It has become a cliché of modern Pagan discourse to say that
at certain seasons “the Veil” between the world of mortals and the reality of
the spirits “grows thin”. As we approach the November Cross-Quarter Day
(whether it is Hallowe’en, Samhain, Beltaine in the southern hemisphere, or
whatever) It is recited commonly. Occasionally one hears the question “What do
you mean by that? What is the Veil” etc.
It’s a metaphor, that’s what. It is a poet’s description of
what it is like to see dimly, and with less detail than one would hope, as if
through thin cloth or mist. I suspect that modern people are less used to
seeing veiled faces, and to gazing out from behind veils, than people were in
earlier fashion ages. A single veil can reveal this, conceal that. Layers of
veils can be entirely opaque. For those who never saw a digital image ‘res up’
out of nothing, the thinning of layers of veils expressed the idea of
increasing clarity and revelation of what had been concealed.
We live in an era of jaded imagination... |
There is no Celtic original for the metaphor of the Veil. I suspect it arose
with spiritualism, in Victorian times. The metaphor used in Celtic lore is the
Mist. Heroes and magicians must pass through mist – through a space in which
the air itself precludes sight – before the mist thins and reveals the hidden
world. One of the Druidic wonder of the tales is the creation of a ‘hedge of
mist’ around that which they would conceal. The notion of the ‘Veil’ certainly
doesn’t insult this Celtic original; it simply expresses it in the technology
of a later age. There is a solid
Celtic explanation for why days such as Samhain are times when the
boundary-of-perception between mortal and spiritual realities grows more
passable and transparent.
Among ancient European peoples, and strongly among the Celts, magical power or
potential could be found in things, times and places that were ‘neither-nor’,
that were between one state, category or locale and another, that were ambiguously
located in time or space. Modern anthropology has referred to this as the ‘liminal’

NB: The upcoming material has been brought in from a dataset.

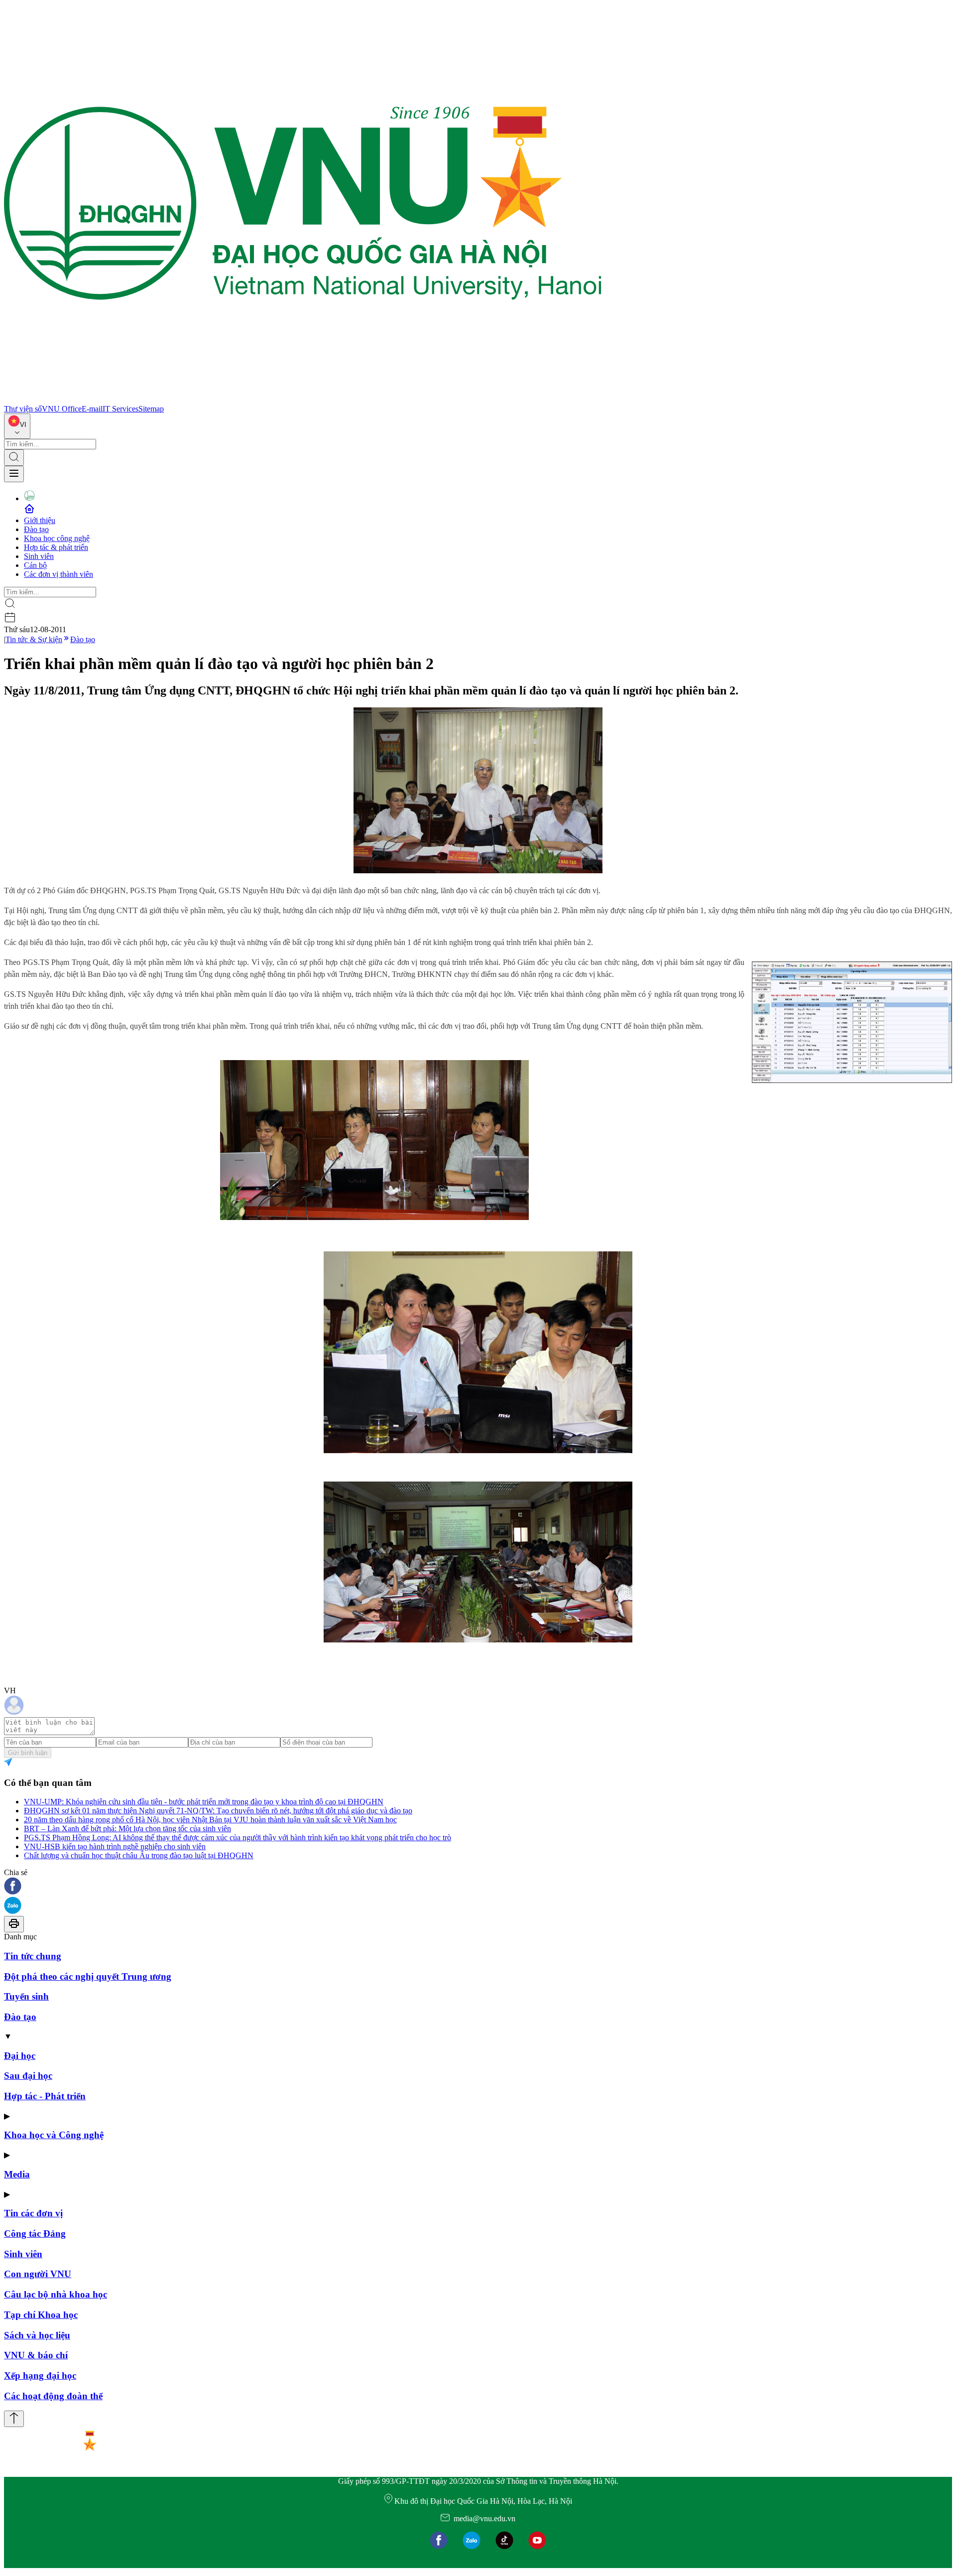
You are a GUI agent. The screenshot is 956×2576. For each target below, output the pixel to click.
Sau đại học (28, 2075)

quality, or as ‘limnality’. In this way we see that Celtic sacred spaces were
often built in the borders between tribal territories, indicated the sacred (and
politically neutral) Between nature of spiritual work. We find, in one of the
few examples of Celtic magical ritual that is preserved, the placing of
offerings to spirits in a doorway to partake of that access to the Otherworld.
The strand of the Sea, the tops of high hills, these are places of boundary
between Land, Sea and Sky, and so places where magic is easier to make
effective – places where the ‘veil’ between mortals and spirits is thin.
In keeping with Celtic patterns of sacred number, the primary division of the
calendrical year is into two – the light half and the dark half, summer and
winter. These two great halves are ‘hinged’ upon the two great feast days of
Bealtainne and Samhain. Both of those days are thus spaces Between major
categories. Samhain is neither summer nor winter. These great moments of
between-ness recur in Celtic story as times when spirits and mortals cross
between worlds, when visions are seen, and great deeds are done. They naturally
become times when modern Celtic Pagans and magicians seek to gather and express
magical power. In such seasons the magician (and, from the Other side, the
spirits) can more readily part the Mist, can see the turnings in the Forest,
can pass through the thinned Veil.
The spiritual world is no more uniform than the material world, I think. It is
true to say that a skilled magician can always find a thin place in the Border
if they know how to look. Yet in such seasons as this the effect is more
general, - all-encompassing, perhaps, by the time one gets to sunset or sunrise
on Samhain night. Let the Spirits walk, or dance, into a welcome as they come
to us through the Veil.
An Anglican/Episcopalian priest I know is fond of saying that "Mysticism begins in mist and ends in schism."
ReplyDeleteI think you're right about the growth of the ideas about the Veil out of Spiritualism. Thanks to Gordon White of Rune Soup fame, I found myself reading Mitch Horowitz's Occult America: the secret history of how mysticism shaped America. It really helped me dig into the idea that America's fascination with the occult did not begin with us; nor is paganism strictly a 30-year-or-so old phenomenon. It has much deeper roots than that. But the Veil does seem to belong more to the seance room than the druid striding across the heath. (It also bears much in common with the concept of the Veil of the Temple, the boundary between the Holy Place and the Holy of Holies that one sees in much Freemasonry work and in Golden Dawn stuff.
The question then becomes, are we to be an indoor people or an outdoor people? It's much easier to call up and evoke the thin mist in an outdoor rite than in an indoor one; and while I have found it interesting to leaf through a DJ's equipment catalog with magical rites in mind, I doubt that most druid groups either want or need to own a complicated fog machine for inner-city rental-hall rites. ;-)
It was good to meet you at brunch in Princeton a few weeks back.